In a recent white paper “Flash and HDD – Symbiosis or Survival of the Fittest” Tom Coughlin presented an interesting case that Flash Storage and HDD technologies are complementary and not competitive, at least from a consumer electronics perspective. The argument he presented suggests that the growth of both Flash and HDD’s are interdependent with each supporting and promoting the growth of the other. However, does this hypothesis hold true in the enterprise class data storage environment?
Over the past few years solid state storage (SSD) has regained its once fashionable standing as a legitimate data storage option encouraging the somewhat familiar refrain by many industry pundits that HDD’s were dead and within the next 5yrs or so will be replaced by solid state storage. Excuse my bluntness but hogwash. Yes SSD’s will become prevalent and yes the technology will command a significant position in the storage hierarchy, “Tier 0” if you will but the assertion that it will eradicate HDD’s is reminiscent of the many online bigots who 20 years ago declared that tape was a member of the technology walking dead. Last time I looked however, the tape market was still a viable storage option. So let me repeat, hogwash!
As a proof point check out a recent white paper that appeared in the Intel Technical Journal Volume 13, Issue 1; “Solid State Drive Applications in Storage and Embedded Systems”. This paper is a collaboration between Dane Nelson of Intel and Sam Siewert of Atrato and presents an interesting approach to intelligent SSD/HDD integration that results in an autonomic application aware architecture that is characterized by exploiting the performance of SSD with the cost balance of HDD’s, orchestrated by the block level, activity and access profile, of data.
Some of the key features of the architecture discussed in the paper include:
- A hybrid solution that can scale to petabytes.

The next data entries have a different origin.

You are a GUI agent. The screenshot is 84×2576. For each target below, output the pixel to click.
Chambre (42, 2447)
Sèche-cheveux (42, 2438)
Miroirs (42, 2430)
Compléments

- Ability to profile I/O access to petabytes of data using megabytes of RAM.
- Ability to create an SSD VLUN along with a traditional HDD LUN with the same RAID features so that file-level tiers can be managed by applications.
- Ability to create hybrid VLUNs that include HDD capacity and SSD cache with intelligent block management to move most frequent accessed blocks between the tiers.
- Ability to create hybrid VLUNs that are composed of HDD capacity and are allocated SLC SSD ingest FIFO capacity to accelerate writes that are not well-formed and/or are not asynchronously and concurrently initiated.
- Ability to create hybrid VLUNs that are composed of HDD capacity and allocated RAM egress FIFO capacity so that the black-end can burst sequential data for lower latency sequential read-out.
This I suggest is an example of the intelligent and thoughtful integration of storage technologies that extends Tom’s original consumer electronics based hypothesis to enterprise class storage, that Flash and HDD technology is symbiotic and not competitive.